Newsworthy

news-newsletter-newspaper-information-158651.jpeg

I don’t know why I read the news. I only want good news. I scour whatever site I’m reading for stories that reassure me society is functioning and generally moving in what I consider the right direction. All my scouring and reading usually leaves me with a vague unease, which I must then soothe by finding something to do that helps me forget about what I just read.

I should know better than to look to the news for reassurance. That’s not its job. I don’t hold journalists responsible for this, by the way. A journalist usually arrives in the middle of a story. If you’re a writer you know what’s in the middle of every story. That’s when the problem that started around the first third of the tale gets much worse, when it starts looking as though all hope might be lost, that the villain’s mad plans might succeed after all, that the girl and the guy just couldn’t make it work.

These are the moments that get journalists’ attention: the scandal, the murder, the civil unrest. The beginning of a story rarely gets a journalist’s attention. The problem is hidden from view, disguised as normal life. The affair is just a long night at the office, the killer a strange loner, the protesters a group of students debating in a café. Nothing to see here. You might as well be writing about a river running.

Sometimes endings get attention. The scandal’s fallout, the killer’s sentencing, the policy that changes or doesn’t. These will always be less satisfying than fictional endings. The journalist is saddled with everyday life, which keeps going and going and going. Every ending begets a beginning, and every story has a word count – life does not.

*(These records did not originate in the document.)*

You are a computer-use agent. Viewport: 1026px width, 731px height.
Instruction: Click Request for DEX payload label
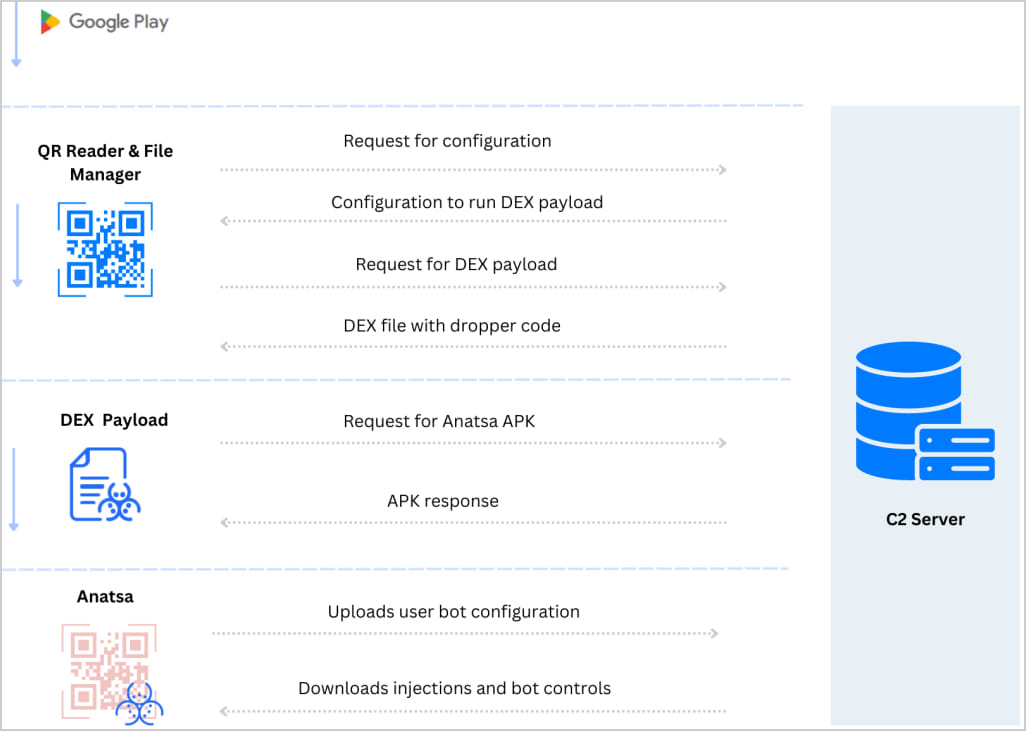(x=456, y=265)
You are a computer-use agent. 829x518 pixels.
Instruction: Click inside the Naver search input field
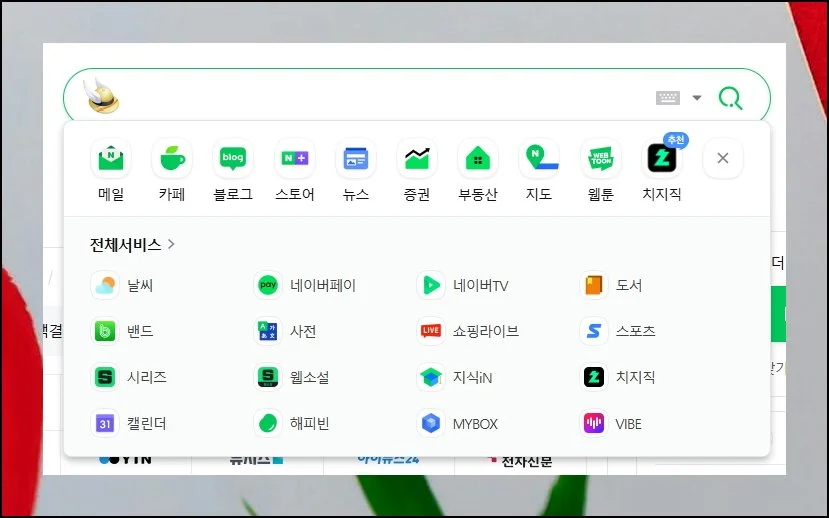[380, 98]
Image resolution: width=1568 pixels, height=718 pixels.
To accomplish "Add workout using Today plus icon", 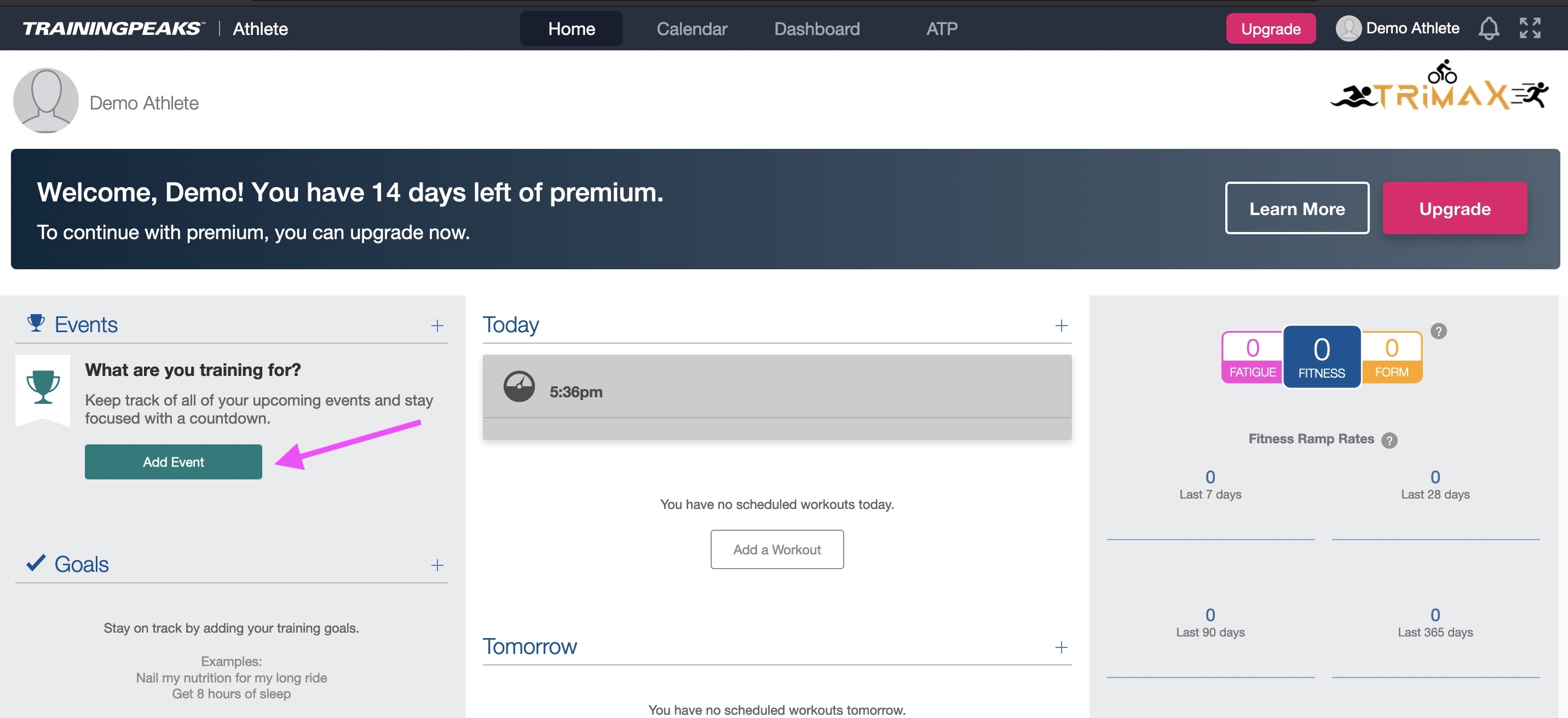I will (x=1061, y=326).
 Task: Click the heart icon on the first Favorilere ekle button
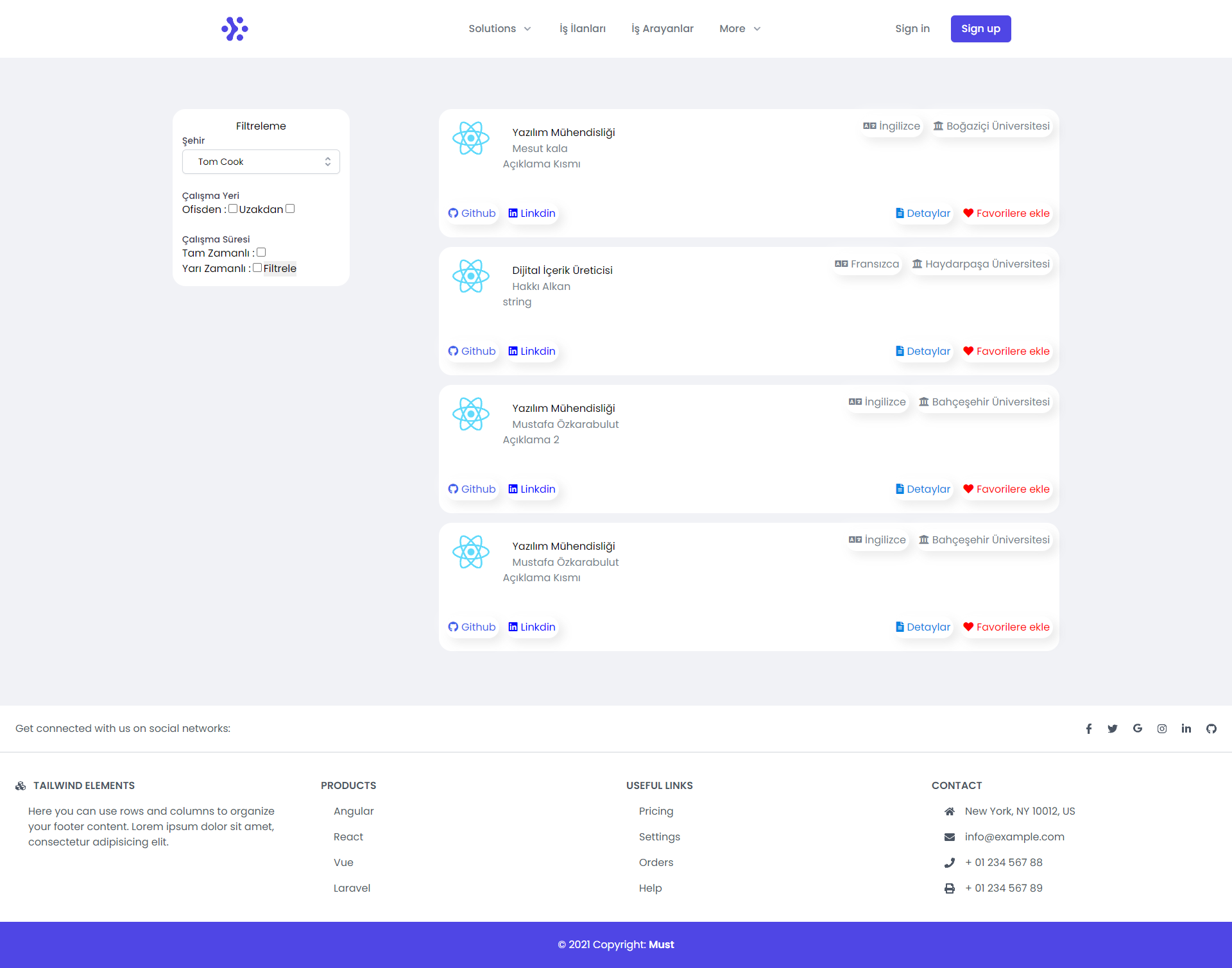coord(968,213)
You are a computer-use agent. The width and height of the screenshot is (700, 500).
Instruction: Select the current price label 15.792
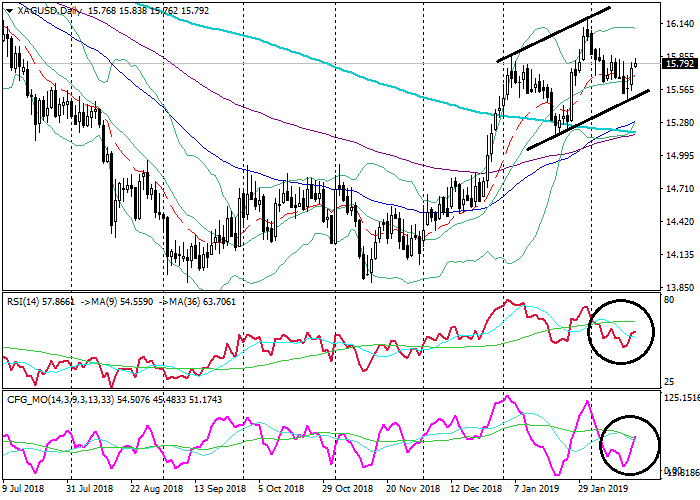[x=680, y=64]

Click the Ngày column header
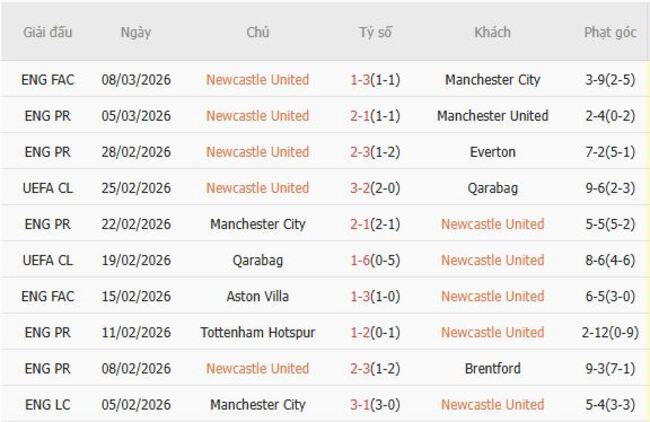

If I were a journalist, I’d write about middles. Easier to see and capture, I’m sure. I must remind myself of this when I’m reading the news. The middle of a story is where I’m meant to be upset, where I’m meant to worry and doubt. What hell to be stuck there forever, forever unsure, forever waiting for the axe to fall. The good news is this tension is unsustainable. I am always reassured when I find myself at ease for no other reason than I turned my attention to something interesting, something I find curious, something I want to make. Now I’m moving in the right direction. It isn’t always newsworthy, but it is the truth.